Die im EU-Emissionshandel erfassten deutschen Fabriken und Unternehmen haben im vergangenen Jahr wieder fast genauso viel Treibhausgase ausgestoßen wie 2019 vor Beginn der Corona-Pandemie. Das geht aus einem Bericht der Deutschen Emissionshandelsstelle im Umweltbundesamt hervor, der am Mittwoch im sachsen-anhaltischen Dessau-Roßlau veröffentlicht wurde.

Die rund 1730 erfassten Anlagen gaben demnach rund 355 Millionen Tonnen Kohlendioxid oder vergleichbare Gase ab. Das entspricht einem Anstieg von 11 Prozent gegenüber dem Vorjahr und liegt nur um etwa 8 Millionen Tonnen unter dem Niveau des Jahres 2019. Die in der Corona-Krise eingebrochene Wirtschaft hat sich inzwischen wieder ein Stück weit erholt.

„Der Wiederanstieg der Emissionen im Jahr 2021, dem zweiten Jahr der Pandemie, war erwartbar, jedoch nicht dessen Ausmaß“, erklärte der Präsident des Umweltbundesamts, Dirk Messner. Der vor der Pandemie zu beobachtende Trend zu starken Senkungen des Ausstoßes an Treibhausgasen scheine vorerst gestoppt. „Hier müssen wir entschieden gegensteuern und die schnellere Abkehr von fossilen Energien vorantreiben.“ Dies gelte umso mehr angesichts des russischen Angriffskrieges auf die Ukraine und dem Versuch, bei Energielieferungen unabhängiger von Russland zu werden.

Der europäische Emissionshandel soll die Treibhausgase in der gesamten EU senken. Für jede Tonne CO2, die in die Atmosphäre gelangt, brauchen die Verursacher eine Berechtigung. Diese Zertifikate können gehandelt werden. Jährlich sinkt die erlaubte Gesamtmenge, sodass Zertifikate teurer werden. Je höher der Preis, desto eher lohnt sich der Umstieg auf Technik ohne CO2, also ohne Kohle, Öl oder Gas.

In Deutschland nehmen an dem System Betreiber von großen Energieanlagen und energieintensiven Industrieanlagen sowie alle Luftfahrtunternehmen teil, die Flüge innerhalb der EU oder Kontinentalflüge von und nach Europa durchführen. In diesen Bereichen ist der Ausstoß an Treibhausgasen besonders stark gestiegen. Für Deutschland insgesamt ging das Umweltbundesamt in einer Schätzung vom März für 2021 von einem Anstieg um 4,5 Prozent aus.

Im Energiebereich stiegen die Emissionen dem Bericht zufolge 2021 erstmals seit 2013 wieder an, und zwar um 14 Prozent gegenüber dem Vorjahr.
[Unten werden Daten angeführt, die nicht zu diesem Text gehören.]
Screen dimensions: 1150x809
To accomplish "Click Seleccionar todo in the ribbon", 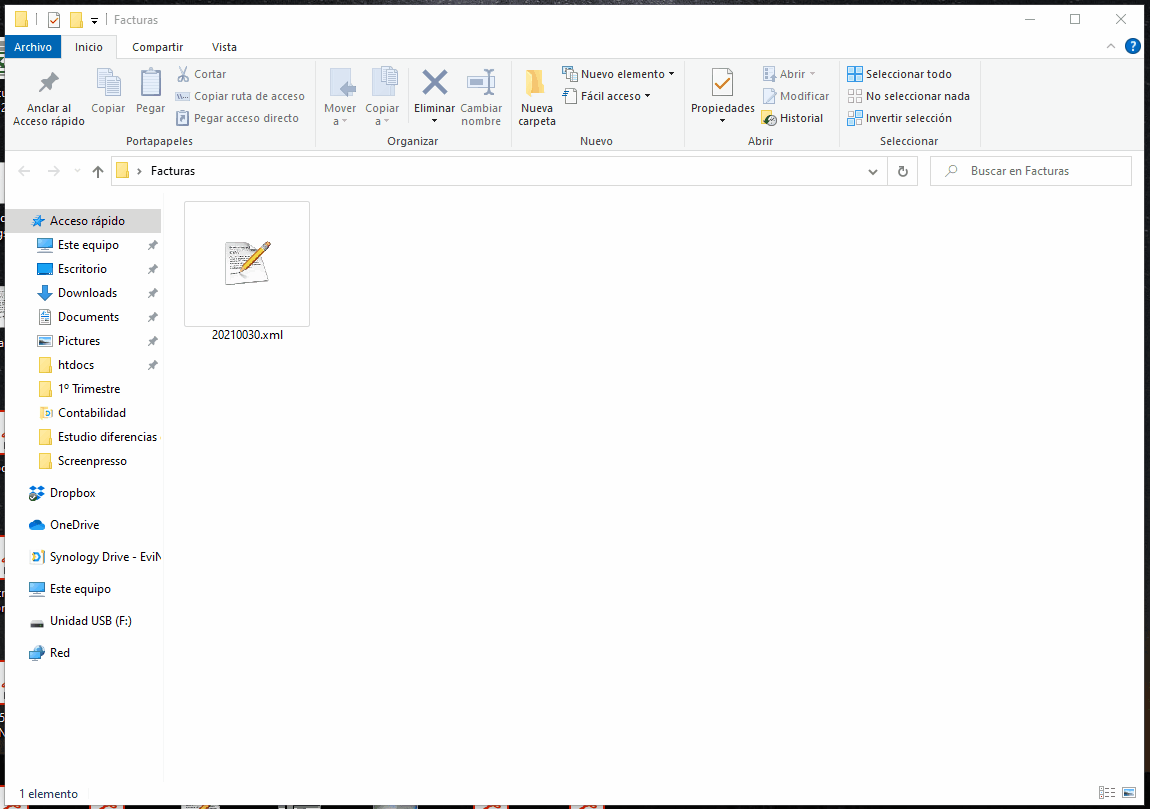I will tap(899, 74).
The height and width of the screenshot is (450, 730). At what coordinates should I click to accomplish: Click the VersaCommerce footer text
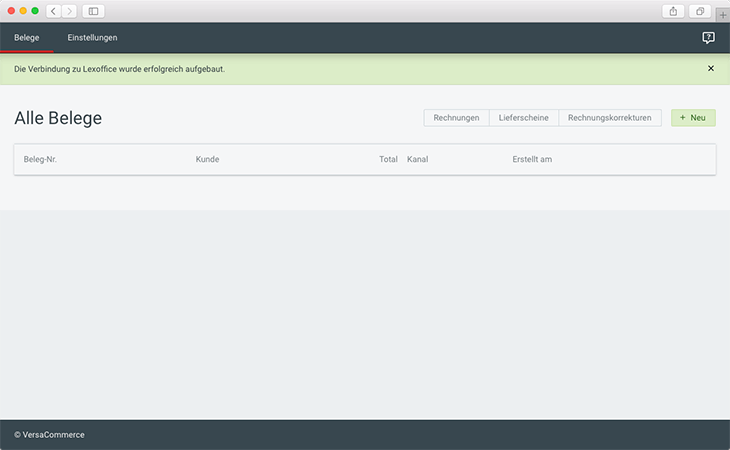[x=50, y=435]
Während die Konjunktur anzog, wurde wieder mehr Stein- und Braunkohle verfeuert, weil es vergleichsweise wenig Wind für Windräder gab und die Explosion der Gaspreise den Einsatz von Kohlekraftwerken relativ lohnenswert machte.

In der energieintensiven Industrie stiegen die Emissionen um 5 Prozent, und zwar insbesondere in der Eisen- und Stahlindustrie sowie der Erzeugung von Industrie- und Baukalk.

Deutlich angezogen hat nach dem coronabedingten Einbruch die Luftfahrt und damit auch deren Ausstoß an Treibhausgasen, der um 20 Prozent zunahm.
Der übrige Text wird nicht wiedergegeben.